Sunday, September 08, 2002

 

Holy &@^&@#  $%!*

I spent Sunday in New York, sightseeing as it were, but since this is the week of the first anniversary of "9/11" -- as it's now being referred to in shorthand by almost everyone -- many of the sights and activities have to do with that day. I did three things today, and all of them referred directly to Sept. 11.

First I rode the train into Manhattan and walked a few blocks to St. Bart's Episcopal Church, a big ritzy edifice hard by the Waldorf-Astoria hotel. As part of their remembrance, they had a children's choir singing Britten's Missa Brevis, and the rector preached on St. Paul's exhortation to love your enemies.

Then it was off to Queens to the American Museum of the Moving Image, where they were showing a series of documentaries about, what else, Sept. 11. I saw part of a film called Circling Zero: We See Absence and then the entire HBO documentary In Memoriam: New York City 9/11/01.Despite its over-reliance on the perspective of then-Mayor Rudolph Giuliani, it not only tells the story of the day very well but has an extraordinary collection of footage from every perspective. It doesn't shy away from anything; you hear every utterance of "Holy shit!!" and see bodies falling from the towers.

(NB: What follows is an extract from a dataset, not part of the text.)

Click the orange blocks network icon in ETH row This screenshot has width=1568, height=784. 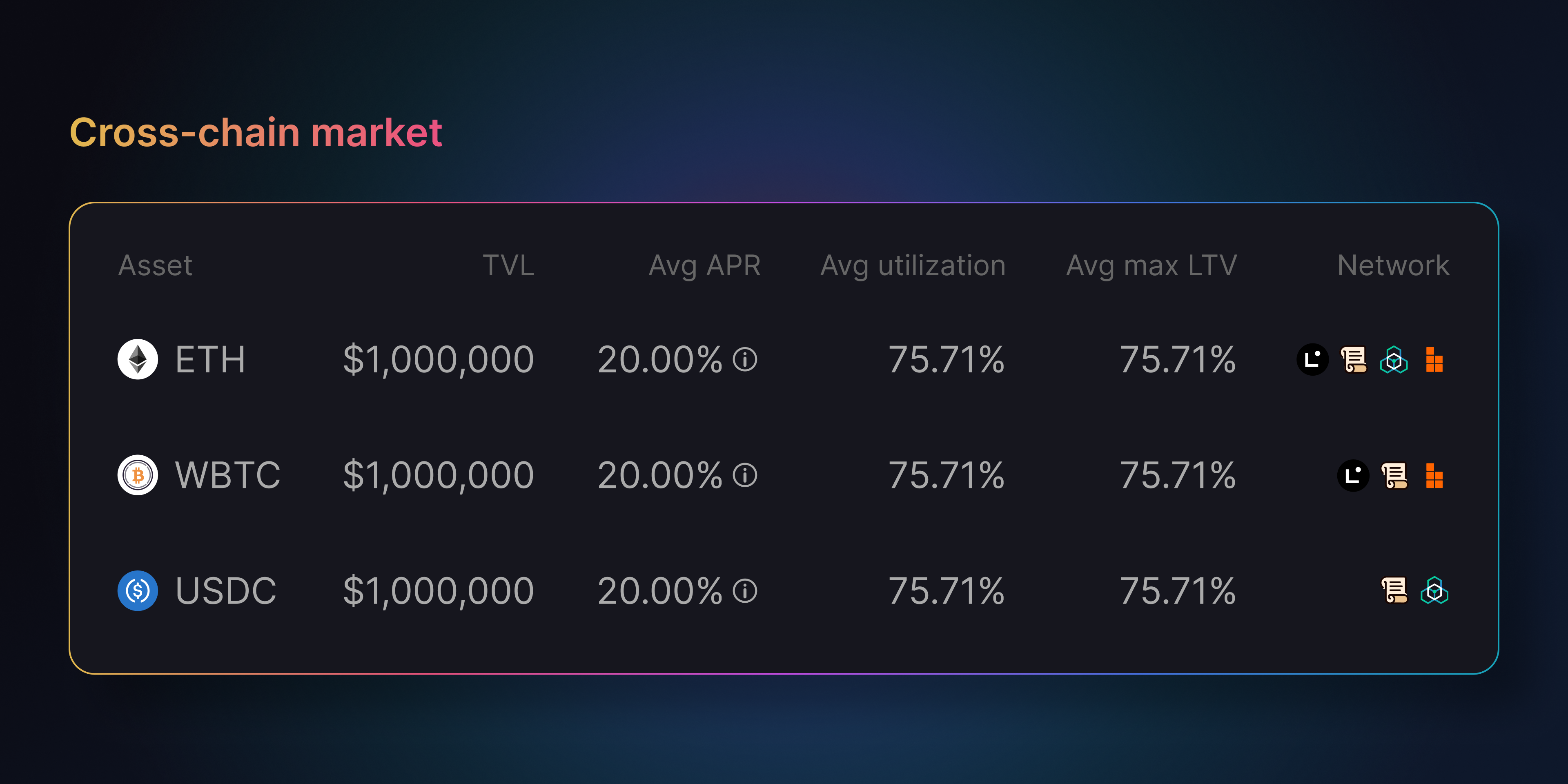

But the most heartbreaking images, curiously, were still photographs of people holding up MISSING fliers, their faces contorted in anguish, still trying to deal with the obvious fact that nobody was coming back from that hellhole. The film will air again this week on HBO. I found it very good.

Then it was back to Manhattan and Lexington Ave., where I attended a church service that was expressly a memorial for Sept. 11. held in St. Peter's Lutheran, a hyper-modern space in the basement of the Citicorp Center. I must say that the Episcopalians beat the Lutherans today; Midwestern-tinged earnestness was less appropriate than a bit of distance, a tiny smidgen of irony, and Benjamin Britten.

But at the (literal) end of the day, I have to say that I found the experience of going to a museum and watching a documentary about Sept. 11 a more effective way of dealing with my memories of that day than going to church. Of course, I experienced the fateful day itself entirely on television from San Francisco. If I'd been here in NYC, maybe I'd prefer to be in church. And I will be in church again, on the day itself, when I'll go to a Greenwich Village church near the Zone.

That's my exciting day of sightseeing. One thing about yesterday -- I spent the whole day in my hotel room trying to work on my novel, and I have to say I had a lousy day of writing. I wrote 2000 words of notes but only 400 words of fiction, and in the latter made no progress at all, but merely added on to an existing chapter. I'm forced to face the fact that I'm at a turning point in the writing of this novel, where I really have to work out some issues with one of the main characters. I won't be making much progress til I do.